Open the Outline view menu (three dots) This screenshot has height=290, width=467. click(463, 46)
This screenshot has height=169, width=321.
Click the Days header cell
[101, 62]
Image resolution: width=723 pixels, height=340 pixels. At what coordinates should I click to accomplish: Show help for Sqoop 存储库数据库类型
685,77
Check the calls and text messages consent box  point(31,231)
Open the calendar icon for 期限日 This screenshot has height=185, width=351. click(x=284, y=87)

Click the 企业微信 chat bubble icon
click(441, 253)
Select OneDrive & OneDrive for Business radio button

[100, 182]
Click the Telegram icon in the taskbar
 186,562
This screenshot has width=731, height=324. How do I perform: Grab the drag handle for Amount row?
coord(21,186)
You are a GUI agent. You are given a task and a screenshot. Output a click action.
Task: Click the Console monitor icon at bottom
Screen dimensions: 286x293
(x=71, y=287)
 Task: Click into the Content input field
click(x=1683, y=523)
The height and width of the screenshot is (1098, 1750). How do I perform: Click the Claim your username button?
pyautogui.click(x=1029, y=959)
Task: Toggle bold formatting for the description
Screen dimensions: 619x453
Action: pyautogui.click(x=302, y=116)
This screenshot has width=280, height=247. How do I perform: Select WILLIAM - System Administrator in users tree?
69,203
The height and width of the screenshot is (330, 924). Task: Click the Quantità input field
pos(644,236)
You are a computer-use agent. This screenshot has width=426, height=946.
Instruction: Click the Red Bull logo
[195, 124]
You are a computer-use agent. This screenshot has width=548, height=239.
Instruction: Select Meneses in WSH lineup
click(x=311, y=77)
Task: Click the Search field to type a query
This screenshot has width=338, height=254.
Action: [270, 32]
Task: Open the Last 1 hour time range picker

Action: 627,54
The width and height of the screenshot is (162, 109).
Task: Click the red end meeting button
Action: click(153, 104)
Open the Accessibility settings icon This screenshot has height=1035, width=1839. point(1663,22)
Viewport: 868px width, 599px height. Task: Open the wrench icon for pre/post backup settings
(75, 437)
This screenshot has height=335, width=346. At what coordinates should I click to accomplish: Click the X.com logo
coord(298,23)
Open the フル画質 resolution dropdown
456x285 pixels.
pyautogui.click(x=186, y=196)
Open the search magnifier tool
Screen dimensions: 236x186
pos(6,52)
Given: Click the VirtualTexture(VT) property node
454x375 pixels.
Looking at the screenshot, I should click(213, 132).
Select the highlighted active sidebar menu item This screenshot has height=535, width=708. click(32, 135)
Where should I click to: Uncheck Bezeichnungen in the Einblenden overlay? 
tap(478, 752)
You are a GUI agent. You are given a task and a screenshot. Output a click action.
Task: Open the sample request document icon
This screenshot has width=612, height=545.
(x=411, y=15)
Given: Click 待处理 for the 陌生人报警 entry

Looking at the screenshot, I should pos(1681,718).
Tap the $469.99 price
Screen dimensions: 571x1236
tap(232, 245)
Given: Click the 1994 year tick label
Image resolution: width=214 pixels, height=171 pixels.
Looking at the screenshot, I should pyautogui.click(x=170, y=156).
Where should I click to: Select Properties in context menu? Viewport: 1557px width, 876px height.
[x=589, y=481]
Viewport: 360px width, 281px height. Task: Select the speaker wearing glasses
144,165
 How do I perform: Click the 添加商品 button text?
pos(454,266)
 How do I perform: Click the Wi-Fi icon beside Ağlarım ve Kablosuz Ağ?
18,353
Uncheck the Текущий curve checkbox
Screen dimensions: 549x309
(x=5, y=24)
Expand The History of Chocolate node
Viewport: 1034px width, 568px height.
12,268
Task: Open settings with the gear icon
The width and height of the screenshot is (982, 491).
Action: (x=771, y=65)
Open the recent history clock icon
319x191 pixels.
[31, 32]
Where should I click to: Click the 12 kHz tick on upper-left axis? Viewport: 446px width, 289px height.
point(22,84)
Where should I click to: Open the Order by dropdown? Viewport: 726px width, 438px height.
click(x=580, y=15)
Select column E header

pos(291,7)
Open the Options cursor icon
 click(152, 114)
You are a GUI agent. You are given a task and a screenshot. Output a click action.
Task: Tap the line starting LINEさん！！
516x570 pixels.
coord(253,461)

▶ [Exercise task] Rewrite the data from the line with "Select the highlighted" up to and including the line with "(x=411, y=15)", putting "signed contract" in place of "sample request" and leaving everything else as it is.

▶ [Exercise result]
Select the highlighted active sidebar menu item This screenshot has height=535, width=708. click(32, 135)
Where should I click to: Uncheck Bezeichnungen in the Einblenden overlay? 
tap(478, 752)
You are a GUI agent. You are given a task and a screenshot. Output a click action.
Task: Open the signed contract document icon
This screenshot has width=612, height=545.
(x=411, y=15)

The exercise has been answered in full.